Exercise description: Set the data down again so that every line matches exactly.

Stored items from a collection:
════════

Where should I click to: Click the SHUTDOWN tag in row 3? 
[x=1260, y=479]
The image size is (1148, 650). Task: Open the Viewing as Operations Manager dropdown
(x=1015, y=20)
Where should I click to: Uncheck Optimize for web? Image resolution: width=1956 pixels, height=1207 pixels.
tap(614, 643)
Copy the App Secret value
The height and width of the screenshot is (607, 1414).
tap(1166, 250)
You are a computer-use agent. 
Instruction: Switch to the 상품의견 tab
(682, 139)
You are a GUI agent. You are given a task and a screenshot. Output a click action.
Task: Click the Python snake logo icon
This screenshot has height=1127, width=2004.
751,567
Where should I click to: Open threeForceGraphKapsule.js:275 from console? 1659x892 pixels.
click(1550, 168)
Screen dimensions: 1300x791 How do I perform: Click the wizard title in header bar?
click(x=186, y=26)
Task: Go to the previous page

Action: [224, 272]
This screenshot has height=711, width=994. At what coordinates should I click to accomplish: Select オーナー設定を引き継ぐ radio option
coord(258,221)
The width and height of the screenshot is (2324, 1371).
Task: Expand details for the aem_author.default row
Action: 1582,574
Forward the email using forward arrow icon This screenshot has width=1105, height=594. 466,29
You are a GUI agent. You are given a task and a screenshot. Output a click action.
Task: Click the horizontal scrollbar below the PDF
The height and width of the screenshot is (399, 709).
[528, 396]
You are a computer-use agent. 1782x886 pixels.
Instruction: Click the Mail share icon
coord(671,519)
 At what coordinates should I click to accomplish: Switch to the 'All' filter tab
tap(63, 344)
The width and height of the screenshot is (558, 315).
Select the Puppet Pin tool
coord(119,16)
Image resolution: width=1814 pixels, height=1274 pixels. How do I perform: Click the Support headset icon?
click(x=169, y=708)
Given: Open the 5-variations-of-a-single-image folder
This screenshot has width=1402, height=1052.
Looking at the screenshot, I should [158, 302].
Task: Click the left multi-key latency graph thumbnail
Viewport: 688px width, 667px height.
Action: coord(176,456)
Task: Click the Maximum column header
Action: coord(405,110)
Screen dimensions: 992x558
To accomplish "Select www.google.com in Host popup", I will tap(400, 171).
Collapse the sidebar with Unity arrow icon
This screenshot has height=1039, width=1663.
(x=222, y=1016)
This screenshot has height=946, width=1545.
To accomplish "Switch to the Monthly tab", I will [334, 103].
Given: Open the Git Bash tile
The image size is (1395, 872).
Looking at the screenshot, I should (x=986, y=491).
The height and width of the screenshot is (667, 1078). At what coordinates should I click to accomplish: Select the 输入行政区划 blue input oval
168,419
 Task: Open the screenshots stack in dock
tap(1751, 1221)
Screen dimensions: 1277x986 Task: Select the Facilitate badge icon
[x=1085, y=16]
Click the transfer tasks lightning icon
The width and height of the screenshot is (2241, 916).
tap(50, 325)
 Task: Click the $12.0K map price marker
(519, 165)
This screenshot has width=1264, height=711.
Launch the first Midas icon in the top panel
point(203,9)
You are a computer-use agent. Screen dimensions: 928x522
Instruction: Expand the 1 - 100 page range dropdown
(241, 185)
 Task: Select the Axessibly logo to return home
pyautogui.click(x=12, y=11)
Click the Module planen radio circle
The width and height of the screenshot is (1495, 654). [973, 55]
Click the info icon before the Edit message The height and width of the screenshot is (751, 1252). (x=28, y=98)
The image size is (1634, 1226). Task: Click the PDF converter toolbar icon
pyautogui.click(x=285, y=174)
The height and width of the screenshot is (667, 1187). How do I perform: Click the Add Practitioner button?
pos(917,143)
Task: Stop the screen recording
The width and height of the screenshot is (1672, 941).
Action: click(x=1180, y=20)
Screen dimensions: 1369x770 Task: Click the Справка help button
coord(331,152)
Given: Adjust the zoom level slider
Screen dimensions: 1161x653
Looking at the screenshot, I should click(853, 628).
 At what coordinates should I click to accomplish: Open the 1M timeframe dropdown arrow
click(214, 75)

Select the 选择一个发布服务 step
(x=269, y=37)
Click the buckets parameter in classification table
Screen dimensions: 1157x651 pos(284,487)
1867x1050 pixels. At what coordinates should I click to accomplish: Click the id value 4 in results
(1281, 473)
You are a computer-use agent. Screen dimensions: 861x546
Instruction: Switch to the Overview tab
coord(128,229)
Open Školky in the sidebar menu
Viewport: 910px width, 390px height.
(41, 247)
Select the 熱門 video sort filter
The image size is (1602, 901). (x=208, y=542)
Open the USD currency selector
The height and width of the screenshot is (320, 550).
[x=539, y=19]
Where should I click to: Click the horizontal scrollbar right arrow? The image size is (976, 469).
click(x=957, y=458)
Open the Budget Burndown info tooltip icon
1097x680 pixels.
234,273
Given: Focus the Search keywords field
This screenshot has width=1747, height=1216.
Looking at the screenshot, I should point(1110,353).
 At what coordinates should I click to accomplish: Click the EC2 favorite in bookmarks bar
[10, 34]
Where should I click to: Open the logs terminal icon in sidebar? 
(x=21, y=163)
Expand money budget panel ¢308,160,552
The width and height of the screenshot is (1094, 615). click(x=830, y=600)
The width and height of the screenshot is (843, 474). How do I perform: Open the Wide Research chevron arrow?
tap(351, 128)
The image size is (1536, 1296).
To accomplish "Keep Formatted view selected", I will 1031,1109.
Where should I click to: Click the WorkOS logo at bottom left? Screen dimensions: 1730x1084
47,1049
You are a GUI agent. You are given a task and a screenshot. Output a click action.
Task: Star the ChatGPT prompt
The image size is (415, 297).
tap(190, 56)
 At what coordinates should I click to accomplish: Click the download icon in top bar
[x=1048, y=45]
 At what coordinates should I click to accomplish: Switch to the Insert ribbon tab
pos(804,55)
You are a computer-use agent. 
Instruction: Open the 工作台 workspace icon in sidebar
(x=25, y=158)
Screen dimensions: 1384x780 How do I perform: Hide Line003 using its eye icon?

════════

Solution:
Where should I click to: Click the SHUTDOWN tag in row 3? 
[x=1260, y=479]
The image size is (1148, 650). Task: Open the Viewing as Operations Manager dropdown
(x=1015, y=20)
Where should I click to: Uncheck Optimize for web? Image resolution: width=1956 pixels, height=1207 pixels.
tap(614, 643)
Copy the App Secret value
The height and width of the screenshot is (607, 1414).
tap(1166, 250)
You are a computer-use agent. 
Instruction: Switch to the 상품의견 tab
(682, 139)
You are a GUI agent. You are given a task and a screenshot. Output a click action.
Task: Click the Python snake logo icon
This screenshot has height=1127, width=2004.
751,567
Where should I click to: Open threeForceGraphKapsule.js:275 from console? 1659x892 pixels.
click(1550, 168)
Screen dimensions: 1300x791 How do I perform: Click the wizard title in header bar?
click(x=186, y=26)
Task: Go to the previous page

Action: [224, 272]
This screenshot has height=711, width=994. At what coordinates should I click to accomplish: Select オーナー設定を引き継ぐ radio option
coord(258,221)
The width and height of the screenshot is (2324, 1371).
Task: Expand details for the aem_author.default row
Action: 1582,574
Forward the email using forward arrow icon This screenshot has width=1105, height=594. 466,29
You are a GUI agent. You are given a task and a screenshot. Output a click action.
Task: Click the horizontal scrollbar below the PDF
The height and width of the screenshot is (399, 709).
[528, 396]
You are a computer-use agent. 1782x886 pixels.
Instruction: Click the Mail share icon
coord(671,519)
 At what coordinates should I click to accomplish: Switch to the 'All' filter tab
tap(63, 344)
The width and height of the screenshot is (558, 315).
Select the Puppet Pin tool
coord(119,16)
Image resolution: width=1814 pixels, height=1274 pixels. How do I perform: Click the Support headset icon?
click(x=169, y=708)
Given: Open the 5-variations-of-a-single-image folder
This screenshot has width=1402, height=1052.
Looking at the screenshot, I should [158, 302].
Task: Click the left multi-key latency graph thumbnail
Viewport: 688px width, 667px height.
Action: coord(176,456)
Task: Click the Maximum column header
Action: coord(405,110)
Screen dimensions: 992x558
To accomplish "Select www.google.com in Host popup", I will tap(400, 171).
Collapse the sidebar with Unity arrow icon
This screenshot has height=1039, width=1663.
(x=222, y=1016)
This screenshot has height=946, width=1545.
To accomplish "Switch to the Monthly tab", I will [334, 103].
Given: Open the Git Bash tile
The image size is (1395, 872).
Looking at the screenshot, I should (x=986, y=491).
The height and width of the screenshot is (667, 1078). At what coordinates should I click to accomplish: Select the 输入行政区划 blue input oval
168,419
 Task: Open the screenshots stack in dock
tap(1751, 1221)
Screen dimensions: 1277x986 Task: Select the Facilitate badge icon
[x=1085, y=16]
Click the transfer tasks lightning icon
The width and height of the screenshot is (2241, 916).
tap(50, 325)
 Task: Click the $12.0K map price marker
(519, 165)
This screenshot has width=1264, height=711.
Launch the first Midas icon in the top panel
point(203,9)
You are a computer-use agent. Screen dimensions: 928x522
Instruction: Expand the 1 - 100 page range dropdown
(241, 185)
 Task: Select the Axessibly logo to return home
pyautogui.click(x=12, y=11)
Click the Module planen radio circle
The width and height of the screenshot is (1495, 654). [973, 55]
Click the info icon before the Edit message The height and width of the screenshot is (751, 1252). (x=28, y=98)
The image size is (1634, 1226). Task: Click the PDF converter toolbar icon
pyautogui.click(x=285, y=174)
The height and width of the screenshot is (667, 1187). How do I perform: Click the Add Practitioner button?
pos(917,143)
Task: Stop the screen recording
The width and height of the screenshot is (1672, 941).
Action: click(x=1180, y=20)
Screen dimensions: 1369x770 Task: Click the Справка help button
coord(331,152)
Given: Adjust the zoom level slider
Screen dimensions: 1161x653
Looking at the screenshot, I should click(853, 628).
 At what coordinates should I click to accomplish: Open the 1M timeframe dropdown arrow
click(214, 75)

Select the 选择一个发布服务 step
(x=269, y=37)
Click the buckets parameter in classification table
Screen dimensions: 1157x651 pos(284,487)
1867x1050 pixels. At what coordinates should I click to accomplish: Click the id value 4 in results
(1281, 473)
You are a computer-use agent. Screen dimensions: 861x546
Instruction: Switch to the Overview tab
coord(128,229)
Open Školky in the sidebar menu
Viewport: 910px width, 390px height.
(41, 247)
Select the 熱門 video sort filter
The image size is (1602, 901). (x=208, y=542)
Open the USD currency selector
The height and width of the screenshot is (320, 550).
[x=539, y=19]
Where should I click to: Click the horizontal scrollbar right arrow? The image size is (976, 469).
click(x=957, y=458)
Open the Budget Burndown info tooltip icon
1097x680 pixels.
234,273
Given: Focus the Search keywords field
This screenshot has width=1747, height=1216.
Looking at the screenshot, I should point(1110,353).
 At what coordinates should I click to accomplish: Click the EC2 favorite in bookmarks bar
[10, 34]
Where should I click to: Open the logs terminal icon in sidebar? 
(x=21, y=163)
Expand money budget panel ¢308,160,552
The width and height of the screenshot is (1094, 615). click(x=830, y=600)
The width and height of the screenshot is (843, 474). How do I perform: Open the Wide Research chevron arrow?
tap(351, 128)
The image size is (1536, 1296).
To accomplish "Keep Formatted view selected", I will 1031,1109.
Where should I click to: Click the WorkOS logo at bottom left? Screen dimensions: 1730x1084
47,1049
You are a GUI agent. You are given a task and a screenshot. Output a click action.
Task: Star the ChatGPT prompt
The image size is (415, 297).
tap(190, 56)
 At what coordinates should I click to accomplish: Click the download icon in top bar
[x=1048, y=45]
 At what coordinates should I click to accomplish: Switch to the Insert ribbon tab
pos(804,55)
You are a computer-use agent. 
Instruction: Open the 工作台 workspace icon in sidebar
(x=25, y=158)
Screen dimensions: 1384x780 How do I perform: Hide Line003 using its eye icon?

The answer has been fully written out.